The party's policy at the 2011 election was to restart contributions immediately but Mr Shearer says New Zealanders made it clear they were uncomfortable about Labour's proposed rate of borrowing.
Mr Shearer said three-quarters of that borrowing would be for the Superannuation Fund.
"Our feeling was that as we go forward and reposition ourselves in our economy what we needed to do was to make sure that we had the confidence of New Zealanders, but also that we were able to show that we are managing the economy thriftily."
Mr Shearer says the party is sticking with its policy of raising the age of superannuation eligibility to 67.
He said Labour has decided that until the books are back in surplus, any new spending would have to be paid for out of existing budget provisions, new revenue or by re-prioritising.
Green Party co-leader Russel Norman says Labour's decision go back on its policy of restarting contributions to the Superfund is a sensible move.
Mr Norman says the National Government was right to stop contributions to the Superfund while it was running a deficit, and he is pleased that Labour has changed its position.

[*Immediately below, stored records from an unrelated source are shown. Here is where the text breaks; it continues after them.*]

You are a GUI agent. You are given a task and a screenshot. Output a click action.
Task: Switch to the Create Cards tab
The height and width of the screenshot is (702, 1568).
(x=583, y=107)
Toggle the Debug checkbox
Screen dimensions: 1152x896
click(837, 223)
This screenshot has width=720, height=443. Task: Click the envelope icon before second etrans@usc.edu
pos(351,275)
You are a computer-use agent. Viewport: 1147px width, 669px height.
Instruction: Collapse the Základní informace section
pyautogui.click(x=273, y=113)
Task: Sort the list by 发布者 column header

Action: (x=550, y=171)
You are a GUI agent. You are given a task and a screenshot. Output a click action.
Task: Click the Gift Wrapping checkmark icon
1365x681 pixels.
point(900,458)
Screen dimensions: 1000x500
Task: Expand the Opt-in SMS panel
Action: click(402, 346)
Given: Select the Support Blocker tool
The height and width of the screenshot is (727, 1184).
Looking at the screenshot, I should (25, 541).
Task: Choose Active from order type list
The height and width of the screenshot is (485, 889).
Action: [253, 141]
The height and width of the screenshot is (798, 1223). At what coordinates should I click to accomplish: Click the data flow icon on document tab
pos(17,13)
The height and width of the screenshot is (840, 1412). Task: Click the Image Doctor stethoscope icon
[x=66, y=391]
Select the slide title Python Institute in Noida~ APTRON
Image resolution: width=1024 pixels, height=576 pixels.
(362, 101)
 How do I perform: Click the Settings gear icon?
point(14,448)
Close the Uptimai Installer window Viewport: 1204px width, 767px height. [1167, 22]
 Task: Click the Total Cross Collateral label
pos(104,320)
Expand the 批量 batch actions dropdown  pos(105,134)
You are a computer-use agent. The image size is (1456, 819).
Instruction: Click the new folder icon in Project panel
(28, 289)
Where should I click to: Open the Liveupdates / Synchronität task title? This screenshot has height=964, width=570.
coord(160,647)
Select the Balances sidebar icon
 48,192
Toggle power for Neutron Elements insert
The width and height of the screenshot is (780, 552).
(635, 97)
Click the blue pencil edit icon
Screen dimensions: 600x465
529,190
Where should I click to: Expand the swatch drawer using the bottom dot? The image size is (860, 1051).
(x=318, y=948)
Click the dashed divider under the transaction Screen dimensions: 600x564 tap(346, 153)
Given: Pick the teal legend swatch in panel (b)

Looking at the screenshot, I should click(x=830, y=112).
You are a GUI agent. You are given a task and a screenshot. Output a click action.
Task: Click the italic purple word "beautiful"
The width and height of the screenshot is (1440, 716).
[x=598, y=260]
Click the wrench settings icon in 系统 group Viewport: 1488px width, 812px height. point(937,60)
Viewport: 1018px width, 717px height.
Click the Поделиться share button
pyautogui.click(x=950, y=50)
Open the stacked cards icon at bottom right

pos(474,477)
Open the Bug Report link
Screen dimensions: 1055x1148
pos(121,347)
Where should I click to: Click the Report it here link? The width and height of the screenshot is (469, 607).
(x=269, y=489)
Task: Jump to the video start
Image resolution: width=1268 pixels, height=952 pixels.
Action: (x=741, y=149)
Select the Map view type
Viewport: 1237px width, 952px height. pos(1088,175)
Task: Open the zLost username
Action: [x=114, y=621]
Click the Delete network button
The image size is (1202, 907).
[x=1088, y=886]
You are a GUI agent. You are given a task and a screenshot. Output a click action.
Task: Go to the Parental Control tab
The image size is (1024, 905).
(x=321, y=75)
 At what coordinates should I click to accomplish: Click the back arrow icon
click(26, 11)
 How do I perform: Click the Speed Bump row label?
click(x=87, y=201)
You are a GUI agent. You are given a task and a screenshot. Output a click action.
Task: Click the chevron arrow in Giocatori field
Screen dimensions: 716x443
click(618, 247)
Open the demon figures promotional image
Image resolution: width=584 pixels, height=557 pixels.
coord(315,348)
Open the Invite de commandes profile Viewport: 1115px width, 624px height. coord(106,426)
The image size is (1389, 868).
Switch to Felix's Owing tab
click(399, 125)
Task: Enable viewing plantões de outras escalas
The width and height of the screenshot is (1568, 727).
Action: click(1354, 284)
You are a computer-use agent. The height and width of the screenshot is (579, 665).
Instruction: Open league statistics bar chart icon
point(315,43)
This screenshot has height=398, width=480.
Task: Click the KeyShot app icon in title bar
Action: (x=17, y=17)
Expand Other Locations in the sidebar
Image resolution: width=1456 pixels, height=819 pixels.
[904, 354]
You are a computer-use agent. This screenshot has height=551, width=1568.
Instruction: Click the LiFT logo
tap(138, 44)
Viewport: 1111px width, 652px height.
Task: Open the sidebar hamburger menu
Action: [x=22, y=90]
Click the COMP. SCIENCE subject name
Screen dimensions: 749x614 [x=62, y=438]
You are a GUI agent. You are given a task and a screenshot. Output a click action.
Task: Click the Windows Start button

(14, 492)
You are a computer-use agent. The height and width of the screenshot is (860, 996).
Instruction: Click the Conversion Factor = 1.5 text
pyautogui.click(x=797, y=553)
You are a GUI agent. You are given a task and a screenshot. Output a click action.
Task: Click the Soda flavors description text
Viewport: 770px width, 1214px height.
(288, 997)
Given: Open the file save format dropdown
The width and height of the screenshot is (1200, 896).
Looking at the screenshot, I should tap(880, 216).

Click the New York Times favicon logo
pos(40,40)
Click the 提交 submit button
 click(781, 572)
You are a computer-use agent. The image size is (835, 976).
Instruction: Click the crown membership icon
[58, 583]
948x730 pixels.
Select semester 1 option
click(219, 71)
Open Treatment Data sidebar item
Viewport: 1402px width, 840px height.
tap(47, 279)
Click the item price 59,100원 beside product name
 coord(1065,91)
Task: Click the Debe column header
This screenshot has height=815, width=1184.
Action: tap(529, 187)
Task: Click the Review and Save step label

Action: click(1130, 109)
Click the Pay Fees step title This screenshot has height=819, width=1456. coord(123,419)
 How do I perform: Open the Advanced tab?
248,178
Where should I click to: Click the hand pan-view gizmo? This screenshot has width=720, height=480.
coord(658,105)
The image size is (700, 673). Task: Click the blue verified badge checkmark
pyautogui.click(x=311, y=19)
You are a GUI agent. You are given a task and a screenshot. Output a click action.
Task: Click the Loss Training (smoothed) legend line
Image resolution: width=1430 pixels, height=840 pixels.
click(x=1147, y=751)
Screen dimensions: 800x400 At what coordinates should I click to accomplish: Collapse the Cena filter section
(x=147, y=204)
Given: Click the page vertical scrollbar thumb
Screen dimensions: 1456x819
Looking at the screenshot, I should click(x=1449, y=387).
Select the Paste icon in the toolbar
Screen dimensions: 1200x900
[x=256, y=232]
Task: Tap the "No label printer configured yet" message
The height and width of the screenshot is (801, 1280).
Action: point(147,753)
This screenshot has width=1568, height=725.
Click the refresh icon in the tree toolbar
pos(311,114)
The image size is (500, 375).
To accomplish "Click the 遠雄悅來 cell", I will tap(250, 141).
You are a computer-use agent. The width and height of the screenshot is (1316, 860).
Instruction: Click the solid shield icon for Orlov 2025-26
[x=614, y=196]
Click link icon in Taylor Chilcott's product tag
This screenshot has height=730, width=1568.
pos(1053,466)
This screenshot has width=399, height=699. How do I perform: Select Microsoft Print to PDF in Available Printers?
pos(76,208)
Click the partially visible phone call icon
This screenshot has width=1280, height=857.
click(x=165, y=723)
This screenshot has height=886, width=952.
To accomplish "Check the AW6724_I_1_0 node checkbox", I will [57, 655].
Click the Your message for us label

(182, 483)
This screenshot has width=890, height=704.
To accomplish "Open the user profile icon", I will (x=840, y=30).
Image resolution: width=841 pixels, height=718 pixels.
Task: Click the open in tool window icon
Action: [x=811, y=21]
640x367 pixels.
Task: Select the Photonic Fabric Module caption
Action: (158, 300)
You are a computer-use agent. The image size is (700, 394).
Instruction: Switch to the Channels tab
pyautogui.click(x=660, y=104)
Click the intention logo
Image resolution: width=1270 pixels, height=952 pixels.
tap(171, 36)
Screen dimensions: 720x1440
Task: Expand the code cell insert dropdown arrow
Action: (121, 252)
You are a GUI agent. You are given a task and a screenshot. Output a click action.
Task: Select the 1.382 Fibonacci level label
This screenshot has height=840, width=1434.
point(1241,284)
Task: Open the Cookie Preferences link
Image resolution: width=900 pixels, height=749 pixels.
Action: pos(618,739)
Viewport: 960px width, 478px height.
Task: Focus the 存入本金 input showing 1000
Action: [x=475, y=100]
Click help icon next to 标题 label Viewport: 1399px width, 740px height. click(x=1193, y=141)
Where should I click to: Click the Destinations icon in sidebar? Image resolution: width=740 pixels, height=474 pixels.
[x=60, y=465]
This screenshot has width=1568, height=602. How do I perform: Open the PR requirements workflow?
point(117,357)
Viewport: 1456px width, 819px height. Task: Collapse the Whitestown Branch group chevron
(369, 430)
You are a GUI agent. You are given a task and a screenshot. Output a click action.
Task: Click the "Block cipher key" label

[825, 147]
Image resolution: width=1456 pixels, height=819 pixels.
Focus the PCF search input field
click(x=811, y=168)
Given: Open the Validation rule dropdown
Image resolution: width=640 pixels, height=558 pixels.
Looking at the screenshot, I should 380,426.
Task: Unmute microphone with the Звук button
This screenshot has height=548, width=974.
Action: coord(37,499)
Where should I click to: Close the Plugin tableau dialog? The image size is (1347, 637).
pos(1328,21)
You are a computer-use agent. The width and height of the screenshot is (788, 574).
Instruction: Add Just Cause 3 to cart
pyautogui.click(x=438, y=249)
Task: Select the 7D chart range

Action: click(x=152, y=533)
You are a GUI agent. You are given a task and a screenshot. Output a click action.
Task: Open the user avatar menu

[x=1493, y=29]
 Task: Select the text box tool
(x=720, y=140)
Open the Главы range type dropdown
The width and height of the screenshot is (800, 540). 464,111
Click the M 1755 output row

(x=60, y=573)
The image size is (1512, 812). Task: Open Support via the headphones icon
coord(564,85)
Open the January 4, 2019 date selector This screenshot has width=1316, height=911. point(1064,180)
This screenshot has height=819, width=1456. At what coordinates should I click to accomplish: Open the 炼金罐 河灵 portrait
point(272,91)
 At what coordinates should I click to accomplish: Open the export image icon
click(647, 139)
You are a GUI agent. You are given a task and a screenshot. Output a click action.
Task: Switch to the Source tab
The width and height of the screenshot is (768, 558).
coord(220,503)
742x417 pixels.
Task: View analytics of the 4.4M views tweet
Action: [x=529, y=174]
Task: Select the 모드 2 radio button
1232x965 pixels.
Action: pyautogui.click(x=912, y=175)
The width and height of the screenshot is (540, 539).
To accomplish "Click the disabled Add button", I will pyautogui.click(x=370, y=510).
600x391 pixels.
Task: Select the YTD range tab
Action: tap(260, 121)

"I think it's a sensible move by Labour, it was always very strange that they wanted to borrow money to put it into the Cullen Fund, and I'm glad that they've seen common sense on it."
Prime Minister John Key says it has taken Labour three years to figure out what the rest of New Zealand knew a long time ago.
"It makes no sense to borrow billions of dollars from overseas to put into a savings bank. What we have to do is get the country back in to surplus, when we do that, we can start saving for rainy day."